ASSIGNMENT → Search the data below for the string "computer". Extract every line that contains it.

MATERIAL FOR THE TASK →
────────

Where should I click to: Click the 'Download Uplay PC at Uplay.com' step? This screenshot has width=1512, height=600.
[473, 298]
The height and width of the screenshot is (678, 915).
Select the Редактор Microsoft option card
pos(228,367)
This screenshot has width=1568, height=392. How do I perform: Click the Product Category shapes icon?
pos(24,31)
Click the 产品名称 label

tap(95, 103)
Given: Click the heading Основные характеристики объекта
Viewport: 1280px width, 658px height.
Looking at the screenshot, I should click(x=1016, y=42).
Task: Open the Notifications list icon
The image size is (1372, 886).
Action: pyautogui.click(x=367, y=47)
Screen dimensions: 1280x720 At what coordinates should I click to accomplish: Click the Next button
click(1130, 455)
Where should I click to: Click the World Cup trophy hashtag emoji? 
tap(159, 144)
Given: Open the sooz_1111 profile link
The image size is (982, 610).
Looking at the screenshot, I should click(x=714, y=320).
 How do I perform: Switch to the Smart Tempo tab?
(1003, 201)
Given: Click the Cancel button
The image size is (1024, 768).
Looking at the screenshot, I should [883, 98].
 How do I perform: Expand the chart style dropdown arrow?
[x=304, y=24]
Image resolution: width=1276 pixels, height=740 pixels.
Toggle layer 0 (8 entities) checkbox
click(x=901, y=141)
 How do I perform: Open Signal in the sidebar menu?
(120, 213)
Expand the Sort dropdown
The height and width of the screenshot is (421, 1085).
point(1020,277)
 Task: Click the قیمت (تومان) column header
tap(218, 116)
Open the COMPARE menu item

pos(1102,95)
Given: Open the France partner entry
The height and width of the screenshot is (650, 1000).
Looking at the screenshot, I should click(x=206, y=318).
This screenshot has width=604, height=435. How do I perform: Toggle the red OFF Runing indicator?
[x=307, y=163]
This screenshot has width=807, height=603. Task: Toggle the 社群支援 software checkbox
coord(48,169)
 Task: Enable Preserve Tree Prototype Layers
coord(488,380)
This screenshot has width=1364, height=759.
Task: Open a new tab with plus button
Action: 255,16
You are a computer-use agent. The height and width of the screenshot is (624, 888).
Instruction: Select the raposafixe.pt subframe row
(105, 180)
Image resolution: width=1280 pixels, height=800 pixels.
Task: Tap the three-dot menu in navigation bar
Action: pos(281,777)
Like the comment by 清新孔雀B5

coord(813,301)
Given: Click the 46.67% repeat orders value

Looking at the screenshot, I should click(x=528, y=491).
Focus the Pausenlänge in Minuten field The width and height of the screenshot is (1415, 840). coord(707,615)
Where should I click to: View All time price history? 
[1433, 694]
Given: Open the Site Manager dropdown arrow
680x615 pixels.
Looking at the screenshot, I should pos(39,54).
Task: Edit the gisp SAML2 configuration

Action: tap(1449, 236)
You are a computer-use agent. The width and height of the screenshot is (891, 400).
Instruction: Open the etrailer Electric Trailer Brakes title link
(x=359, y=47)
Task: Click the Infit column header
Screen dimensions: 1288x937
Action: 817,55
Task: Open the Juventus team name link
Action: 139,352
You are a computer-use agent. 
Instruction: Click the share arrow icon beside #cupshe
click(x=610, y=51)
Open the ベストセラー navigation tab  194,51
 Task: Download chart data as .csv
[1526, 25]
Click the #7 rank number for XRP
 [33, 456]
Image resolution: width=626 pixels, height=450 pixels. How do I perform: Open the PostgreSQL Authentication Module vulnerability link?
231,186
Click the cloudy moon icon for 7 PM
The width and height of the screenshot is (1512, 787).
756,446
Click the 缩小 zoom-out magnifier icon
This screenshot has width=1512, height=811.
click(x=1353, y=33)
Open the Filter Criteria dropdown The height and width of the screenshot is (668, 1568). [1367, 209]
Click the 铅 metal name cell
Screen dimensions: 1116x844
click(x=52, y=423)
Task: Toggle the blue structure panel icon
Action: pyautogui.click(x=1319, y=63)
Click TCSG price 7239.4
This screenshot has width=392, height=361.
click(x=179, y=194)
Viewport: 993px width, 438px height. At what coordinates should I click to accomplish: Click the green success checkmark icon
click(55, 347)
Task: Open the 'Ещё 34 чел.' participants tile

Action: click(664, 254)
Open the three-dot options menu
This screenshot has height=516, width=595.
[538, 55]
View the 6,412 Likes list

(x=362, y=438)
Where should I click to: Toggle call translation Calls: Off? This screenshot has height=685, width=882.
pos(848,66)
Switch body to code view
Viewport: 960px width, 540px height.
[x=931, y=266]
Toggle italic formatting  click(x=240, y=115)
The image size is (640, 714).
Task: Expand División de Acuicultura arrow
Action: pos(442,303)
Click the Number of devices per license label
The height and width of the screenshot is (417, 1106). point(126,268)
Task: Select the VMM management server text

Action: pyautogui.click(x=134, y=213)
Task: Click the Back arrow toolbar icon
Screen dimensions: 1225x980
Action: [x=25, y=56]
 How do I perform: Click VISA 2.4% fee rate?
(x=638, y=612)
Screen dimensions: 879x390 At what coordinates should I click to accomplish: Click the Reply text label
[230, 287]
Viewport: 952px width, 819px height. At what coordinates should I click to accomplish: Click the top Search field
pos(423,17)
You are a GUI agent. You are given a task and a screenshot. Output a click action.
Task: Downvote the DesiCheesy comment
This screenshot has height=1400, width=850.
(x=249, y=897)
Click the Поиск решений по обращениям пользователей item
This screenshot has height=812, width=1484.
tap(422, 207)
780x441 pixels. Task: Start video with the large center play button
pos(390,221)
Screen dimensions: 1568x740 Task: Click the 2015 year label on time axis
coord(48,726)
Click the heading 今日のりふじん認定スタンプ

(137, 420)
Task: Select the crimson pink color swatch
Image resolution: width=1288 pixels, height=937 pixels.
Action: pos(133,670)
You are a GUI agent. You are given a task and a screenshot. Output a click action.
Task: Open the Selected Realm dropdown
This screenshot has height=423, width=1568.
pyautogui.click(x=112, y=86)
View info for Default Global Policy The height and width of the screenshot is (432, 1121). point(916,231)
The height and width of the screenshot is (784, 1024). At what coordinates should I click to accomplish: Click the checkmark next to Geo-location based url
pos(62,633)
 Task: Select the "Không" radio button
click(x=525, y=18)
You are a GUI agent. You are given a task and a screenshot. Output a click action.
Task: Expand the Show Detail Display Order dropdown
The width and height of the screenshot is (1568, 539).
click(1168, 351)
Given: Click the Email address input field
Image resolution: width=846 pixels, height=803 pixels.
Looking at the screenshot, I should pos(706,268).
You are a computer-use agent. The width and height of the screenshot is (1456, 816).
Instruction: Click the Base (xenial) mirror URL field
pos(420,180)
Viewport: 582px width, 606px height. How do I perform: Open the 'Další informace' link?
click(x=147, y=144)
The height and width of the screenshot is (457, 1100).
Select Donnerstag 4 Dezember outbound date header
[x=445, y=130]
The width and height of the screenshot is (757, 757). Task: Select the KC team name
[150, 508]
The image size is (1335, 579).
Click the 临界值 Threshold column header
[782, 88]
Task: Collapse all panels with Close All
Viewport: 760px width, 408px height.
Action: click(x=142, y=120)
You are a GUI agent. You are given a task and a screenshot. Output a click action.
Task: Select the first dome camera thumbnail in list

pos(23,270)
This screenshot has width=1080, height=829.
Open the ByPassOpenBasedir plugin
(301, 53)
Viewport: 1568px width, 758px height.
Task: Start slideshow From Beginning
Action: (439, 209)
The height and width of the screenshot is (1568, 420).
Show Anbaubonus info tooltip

────────

REPLY →
You are a computer-use agent. The height and width of the screenshot is (624, 888).
You are a computer-use agent. The width and height of the screenshot is (891, 400).
You are a computer-use agent. 
You are a computer-use agent. The width and height of the screenshot is (1456, 816).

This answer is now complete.